Plus it seems like the whole town was in on lynching papa and threats have been made if she keeps pushing for the truth. Never mind that Rye now knows she drinks too and knows a lot of ways to please a man while not being shy about getting her own pleasure. Oh and Rye is hoping to find his brothers from whom he was separated twenty five years ago. There is a lot going on here and to be fixed or solved by the end but unfortunately I could see most things coming from a long way off, after the above mentioned endless hinting, and I never got caught up in any emotions. It just felt rote.
What I did find interesting about the story is that this is one of the few historicals I can recall in which a woman is shown having a drinking problem. Yes, fathers are drunkards as sometimes are former husbands or brothers but for a woman to be struggling against the siren call of the bottle, and for it to make even more sense since she’s the child of an alcoholic, was something I’m not used to seeing. I also felt that Dulcie’s thoughts on her “wantonness” made sense for a 19th century woman.
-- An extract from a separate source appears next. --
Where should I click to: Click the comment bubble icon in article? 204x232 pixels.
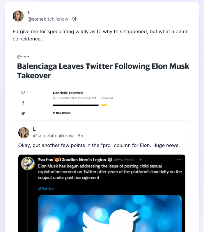pyautogui.click(x=23, y=92)
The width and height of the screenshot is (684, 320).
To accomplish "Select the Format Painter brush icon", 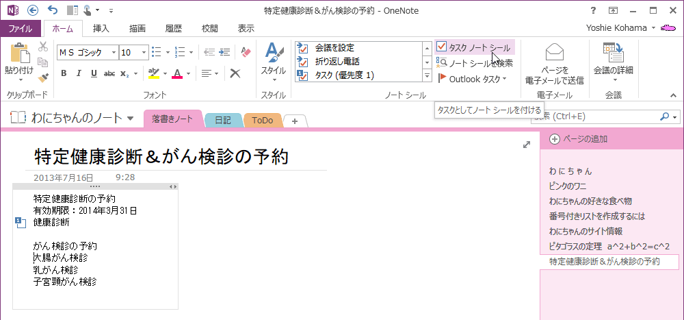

She wants the pleasure of sex, yes she misses that from her marriage, but she’s also ashamed of her desires – and aren’t we all glad this attitude is past – which makes sense to me in this era.
Rye is almost too good to be true yet packed with guilt and the main source of angst here. He works himself half to death, content to sleep out in the barn, is great with children and willing to stick his neck out asking nosey questions in a town that’s already hung one man. And he can cook. Rye is nice to imagine as a real man but hard to actually see as one. The resolution of his personal fraternal quest also felt immensely anti-climactic.
I’m not sure how I would have felt about this book had I read it shortly after the first one. Maybe the same. But after wondering about it for years it didn’t live up to what I hoped for. C-
~Jayne
I read this when it was released and didn’t love it as much as the first book, but did enjoy it. Mostly because of the “challenging” heroine. Heroines like Dulcie are a rare bird these days – never mind when this book was first published back in 2007 (Dear Lord, which is 8 years ago now – just shoot me). And I was OK with her putting Rye through the paces mostly because, hello? If I were her I wouldn’t trust men as far as I could spit either.
What didn’t work for me was the entire storyline surrounding her father’s death – which was, frankly, annoying and felt tacked on to me. Rye and Dulcie were lugging enough baggage around on their own – the whole town despising her Daddy (for reasons that escaped me at the time, although granted it’s been YEARS since I’ve read the book so maybe my memory is just shot) strained the seams considerably. At the time I think I gave this a high-B grade, but ultimately shot it up to around an A-, mostly because I appreciated the Dulcie character quite a bit.
@SuperWendy: Dulcie’s daddy was a drunk who beat up on her mama a lot and pissed people off with his attitude thus making him a convenient already unlikable scapegoat.
And though I loved the way she told the whole town off in church at the end, I couldn’t help but think a few pages before that happened that she and Rye were about to get run out of town or worse for continuing to ask their pesky questions.
And yes, I’m with you on “Dear Lord are we really that far past 2008?”